AUTHOR=Deneve Sophie TITLE=Making Decisions with Unknown Sensory Reliability JOURNAL=Frontiers in Neuroscience VOLUME=6 YEAR=2012 URL=https://www.frontiersin.org/journals/neuroscience/articles/10.3389/fnins.2012.00075 DOI=10.3389/fnins.2012.00075 ISSN=1662-453X ABSTRACT=

To make fast and accurate behavioral choices, we need to integrate noisy sensory input, take prior knowledge into account, and adjust our decision criteria. It was shown previously that in two-alternative-forced-choice tasks, optimal decision making can be formalized in the framework of a sequential probability ratio test and is then equivalent to a diffusion model. However, this analogy hides a “chicken and egg” problem: to know how quickly we should integrate the sensory input and set the optimal decision threshold, the reliability of the sensory observations must be known in advance. Most of the time, we cannot know this reliability without first observing the decision outcome.

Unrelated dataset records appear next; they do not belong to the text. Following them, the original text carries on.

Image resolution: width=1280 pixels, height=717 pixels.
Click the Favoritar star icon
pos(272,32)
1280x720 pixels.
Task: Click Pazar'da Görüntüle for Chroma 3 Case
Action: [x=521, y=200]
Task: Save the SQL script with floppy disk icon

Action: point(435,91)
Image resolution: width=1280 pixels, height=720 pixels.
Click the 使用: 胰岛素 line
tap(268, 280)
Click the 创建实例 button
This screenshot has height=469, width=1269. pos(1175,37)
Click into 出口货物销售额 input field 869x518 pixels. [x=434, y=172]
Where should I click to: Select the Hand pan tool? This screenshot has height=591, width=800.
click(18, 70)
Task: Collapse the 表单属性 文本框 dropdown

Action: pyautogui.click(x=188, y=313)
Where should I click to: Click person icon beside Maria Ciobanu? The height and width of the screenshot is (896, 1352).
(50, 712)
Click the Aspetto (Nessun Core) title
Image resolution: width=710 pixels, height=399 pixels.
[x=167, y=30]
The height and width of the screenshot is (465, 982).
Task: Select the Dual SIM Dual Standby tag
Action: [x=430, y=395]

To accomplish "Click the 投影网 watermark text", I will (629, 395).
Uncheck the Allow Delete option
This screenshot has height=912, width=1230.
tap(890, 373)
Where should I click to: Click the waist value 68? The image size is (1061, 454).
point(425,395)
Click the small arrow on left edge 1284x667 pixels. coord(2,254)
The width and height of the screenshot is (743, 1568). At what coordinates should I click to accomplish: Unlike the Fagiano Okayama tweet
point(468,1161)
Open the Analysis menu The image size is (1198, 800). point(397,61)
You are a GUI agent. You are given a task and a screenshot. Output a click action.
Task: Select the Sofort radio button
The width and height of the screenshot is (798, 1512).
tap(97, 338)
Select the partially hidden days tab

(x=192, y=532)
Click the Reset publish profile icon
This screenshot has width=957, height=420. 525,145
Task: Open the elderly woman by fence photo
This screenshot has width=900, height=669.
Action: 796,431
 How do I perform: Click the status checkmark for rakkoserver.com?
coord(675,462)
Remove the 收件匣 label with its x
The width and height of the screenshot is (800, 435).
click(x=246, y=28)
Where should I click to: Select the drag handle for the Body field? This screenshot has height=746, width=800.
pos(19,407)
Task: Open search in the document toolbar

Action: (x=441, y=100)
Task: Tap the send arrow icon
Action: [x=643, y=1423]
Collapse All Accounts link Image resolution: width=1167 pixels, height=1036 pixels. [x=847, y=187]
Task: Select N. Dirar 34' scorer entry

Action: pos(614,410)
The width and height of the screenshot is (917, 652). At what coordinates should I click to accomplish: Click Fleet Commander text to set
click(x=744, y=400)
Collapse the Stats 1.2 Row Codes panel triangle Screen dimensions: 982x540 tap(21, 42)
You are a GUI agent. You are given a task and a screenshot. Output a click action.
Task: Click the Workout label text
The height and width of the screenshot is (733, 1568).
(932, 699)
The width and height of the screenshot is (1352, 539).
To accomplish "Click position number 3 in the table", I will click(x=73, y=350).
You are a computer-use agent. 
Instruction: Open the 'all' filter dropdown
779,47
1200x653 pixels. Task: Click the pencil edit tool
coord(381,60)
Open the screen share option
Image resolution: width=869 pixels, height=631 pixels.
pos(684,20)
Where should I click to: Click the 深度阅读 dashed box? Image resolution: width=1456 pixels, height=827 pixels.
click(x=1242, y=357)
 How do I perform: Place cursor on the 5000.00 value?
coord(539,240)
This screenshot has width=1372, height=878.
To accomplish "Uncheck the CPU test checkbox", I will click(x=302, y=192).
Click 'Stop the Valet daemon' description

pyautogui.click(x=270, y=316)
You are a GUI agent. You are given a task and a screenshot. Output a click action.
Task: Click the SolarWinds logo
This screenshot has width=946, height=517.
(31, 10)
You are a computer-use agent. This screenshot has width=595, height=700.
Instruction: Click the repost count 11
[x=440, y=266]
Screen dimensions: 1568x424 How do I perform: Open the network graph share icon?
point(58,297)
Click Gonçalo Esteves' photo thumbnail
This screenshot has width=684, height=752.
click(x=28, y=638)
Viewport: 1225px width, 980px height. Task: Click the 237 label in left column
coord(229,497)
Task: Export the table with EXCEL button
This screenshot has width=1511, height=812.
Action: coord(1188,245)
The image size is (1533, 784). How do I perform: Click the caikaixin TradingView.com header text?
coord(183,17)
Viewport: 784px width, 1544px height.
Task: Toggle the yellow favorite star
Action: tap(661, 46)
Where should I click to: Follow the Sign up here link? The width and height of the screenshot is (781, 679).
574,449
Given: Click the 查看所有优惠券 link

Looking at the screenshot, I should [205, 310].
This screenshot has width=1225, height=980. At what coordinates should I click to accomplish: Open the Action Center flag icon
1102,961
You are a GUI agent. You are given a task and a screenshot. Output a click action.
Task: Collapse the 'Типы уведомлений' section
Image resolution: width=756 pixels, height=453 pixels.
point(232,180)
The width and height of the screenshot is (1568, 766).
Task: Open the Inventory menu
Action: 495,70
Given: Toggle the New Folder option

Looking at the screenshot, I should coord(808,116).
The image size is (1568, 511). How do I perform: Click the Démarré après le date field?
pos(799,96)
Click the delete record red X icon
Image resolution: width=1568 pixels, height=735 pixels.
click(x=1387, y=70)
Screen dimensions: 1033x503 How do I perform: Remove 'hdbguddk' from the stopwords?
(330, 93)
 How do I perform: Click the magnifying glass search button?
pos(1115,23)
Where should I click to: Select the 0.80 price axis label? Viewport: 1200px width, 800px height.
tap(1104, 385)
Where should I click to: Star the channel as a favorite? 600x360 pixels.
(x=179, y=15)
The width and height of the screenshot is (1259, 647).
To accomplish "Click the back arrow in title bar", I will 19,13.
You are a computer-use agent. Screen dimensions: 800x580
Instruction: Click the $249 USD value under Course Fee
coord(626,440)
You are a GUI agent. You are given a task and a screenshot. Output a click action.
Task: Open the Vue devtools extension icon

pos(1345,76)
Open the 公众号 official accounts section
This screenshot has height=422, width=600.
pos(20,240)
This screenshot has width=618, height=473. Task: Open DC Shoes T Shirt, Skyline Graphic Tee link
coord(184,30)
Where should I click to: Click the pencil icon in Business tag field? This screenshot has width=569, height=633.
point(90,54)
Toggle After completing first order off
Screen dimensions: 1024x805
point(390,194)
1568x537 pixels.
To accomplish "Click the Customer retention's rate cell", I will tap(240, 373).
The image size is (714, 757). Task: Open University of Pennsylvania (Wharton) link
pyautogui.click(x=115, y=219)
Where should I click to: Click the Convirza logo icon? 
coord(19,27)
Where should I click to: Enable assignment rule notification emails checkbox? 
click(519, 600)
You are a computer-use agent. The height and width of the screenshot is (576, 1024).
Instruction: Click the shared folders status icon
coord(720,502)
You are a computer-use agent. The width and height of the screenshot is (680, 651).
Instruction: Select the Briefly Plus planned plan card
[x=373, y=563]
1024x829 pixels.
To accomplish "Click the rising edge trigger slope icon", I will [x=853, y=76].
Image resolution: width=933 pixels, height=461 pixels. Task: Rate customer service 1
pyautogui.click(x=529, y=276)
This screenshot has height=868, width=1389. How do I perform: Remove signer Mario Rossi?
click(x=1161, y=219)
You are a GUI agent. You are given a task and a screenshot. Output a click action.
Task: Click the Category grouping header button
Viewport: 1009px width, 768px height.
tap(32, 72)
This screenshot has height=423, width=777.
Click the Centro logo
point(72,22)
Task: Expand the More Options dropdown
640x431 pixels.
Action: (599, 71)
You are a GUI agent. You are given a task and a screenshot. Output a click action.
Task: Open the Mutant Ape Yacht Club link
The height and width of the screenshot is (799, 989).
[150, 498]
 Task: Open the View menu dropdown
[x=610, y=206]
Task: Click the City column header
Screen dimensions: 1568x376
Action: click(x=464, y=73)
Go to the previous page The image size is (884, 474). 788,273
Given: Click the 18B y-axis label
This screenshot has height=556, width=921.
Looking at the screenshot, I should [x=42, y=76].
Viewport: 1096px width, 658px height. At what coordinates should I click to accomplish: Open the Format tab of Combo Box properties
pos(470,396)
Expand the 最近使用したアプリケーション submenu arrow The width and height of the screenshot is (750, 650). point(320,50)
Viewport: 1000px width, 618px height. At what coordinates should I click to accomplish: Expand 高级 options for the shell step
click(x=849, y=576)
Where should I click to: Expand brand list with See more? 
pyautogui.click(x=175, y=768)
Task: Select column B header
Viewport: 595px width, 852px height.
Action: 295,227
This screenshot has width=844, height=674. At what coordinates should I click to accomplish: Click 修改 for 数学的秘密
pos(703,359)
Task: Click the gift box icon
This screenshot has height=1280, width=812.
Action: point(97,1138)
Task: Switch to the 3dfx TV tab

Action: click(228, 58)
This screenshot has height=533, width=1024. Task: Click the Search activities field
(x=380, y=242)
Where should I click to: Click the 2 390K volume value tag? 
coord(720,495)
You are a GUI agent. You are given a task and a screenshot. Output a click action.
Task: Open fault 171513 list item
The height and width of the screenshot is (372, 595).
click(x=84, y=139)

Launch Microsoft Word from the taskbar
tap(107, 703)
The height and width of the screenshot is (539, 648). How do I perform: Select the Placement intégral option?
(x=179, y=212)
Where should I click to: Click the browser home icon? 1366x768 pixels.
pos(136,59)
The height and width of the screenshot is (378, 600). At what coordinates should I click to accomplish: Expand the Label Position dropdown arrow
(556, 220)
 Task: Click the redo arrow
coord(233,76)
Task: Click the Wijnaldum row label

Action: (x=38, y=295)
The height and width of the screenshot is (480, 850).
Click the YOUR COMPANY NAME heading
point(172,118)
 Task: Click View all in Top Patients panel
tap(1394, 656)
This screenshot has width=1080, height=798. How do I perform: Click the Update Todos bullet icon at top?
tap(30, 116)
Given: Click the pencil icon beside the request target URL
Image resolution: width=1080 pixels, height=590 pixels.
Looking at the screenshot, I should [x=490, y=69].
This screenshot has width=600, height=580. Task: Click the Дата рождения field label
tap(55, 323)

We consider here a Bayesian decision model that simultaneously infers the probability of two different choices and at the same time estimates the reliability of the sensory information on which this choice is based. We show that this can be achieved within a single trial, based on the noisy responses of sensory spiking neurons. The resulting model is a non-linear diffusion to bound where the weight of the sensory inputs and the decision threshold are both dynamically changing over time. In difficult decision trials, early sensory inputs have a stronger impact on the decision, and the threshold collapses such that choices are made faster but with low accuracy. The reverse is true in easy trials: the sensory weight and the threshold increase over time, leading to slower decisions but at much higher accuracy. In contrast to standard diffusion models, adaptive sensory weights construct an accurate representation for the probability of each choice. This information can then be combined appropriately with other unreliable cues, such as priors. We show that this model can account for recent findings in a motion discrimination task, and can be implemented in a neural architecture using fast Hebbian learning.